In March, we reported that a New York resident is suing Apple over Siri, the iPhone 4S's voice activated assistant feature, saying that it doesn't work as advertised. Now, a second complaint has been filed in the US District Court in Los Angeles, according to a report by The Register.

"Through its nationwide multimedia marketing campaign, Apple disseminates false and deceptive representations regarding the functionality of the Siri feature," reads the complaint, which was filed by California resident David Jones and is represented by David Bower, managing partner of the Los Angeles office of the civil-litigation law firm Faruqi & Faruqi LLP.

"Defendant's misrepresentations regarding the Siri Feature are misleading, false, reasonably likely to deceive and have deceived Plaintiff and members of the putative Class," says the complaint.

"Soon after purchasing his iPhone 4S, Plaintiff [Jones] discovered that the Siri Function did not work as advertised," the complaint reads. "For example, Plaintiff would ask Siri for directions to a certain location, or to pinpoint a business, and Siri either would not understand what the Plaintiff askes, or, after a long wait, provided the wrong answer."

Jones claims that this is not how the iPhone 4S's assistant is advertised, as demonstrated in the complaint by a quote from Apple's senior vice president of iOS software Scott Forstall's. In a promotional iPhone 4S video, Fortstall describes Siri as: "this amazing assistant that listens to you, understands you, can answer your questions and can even accomplish tasks for you. A lot of devices can recognise the words you say, but the ability to understand what you mean and act on it, that's the breakthrough with Siri."

The complaint also points out that Apple doesn't make it clear that Siri is in beta, leaving this information to the small print.

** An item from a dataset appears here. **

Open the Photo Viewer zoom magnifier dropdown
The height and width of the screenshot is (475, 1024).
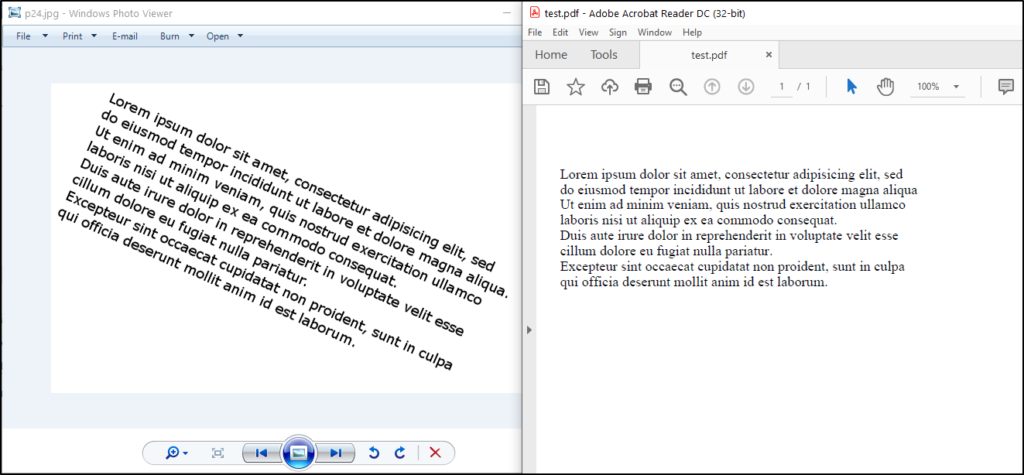pyautogui.click(x=177, y=453)
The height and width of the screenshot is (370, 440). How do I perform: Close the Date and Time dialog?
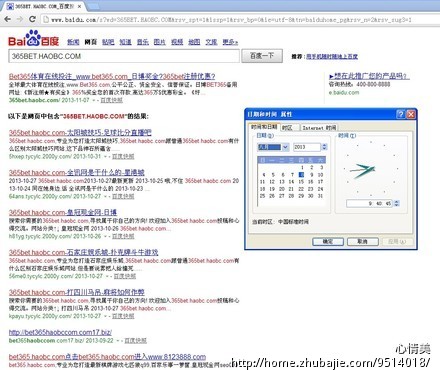pyautogui.click(x=411, y=114)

It's not just residents that are complaining about Siri. Back in January, even one of Apple's co-founders, Steve Wozniak, said that Siri is going down hill. "I used to ask Siri, 'What are the five biggest lakes in California?' and it would come back with the answer. Now it just misses. It gives me real estate listings. I used to ask, 'What are the prime numbers greater than 87?' and it would answer. Now instead of getting prime numbers, I get listings for prime rib, or prime real estate," he said.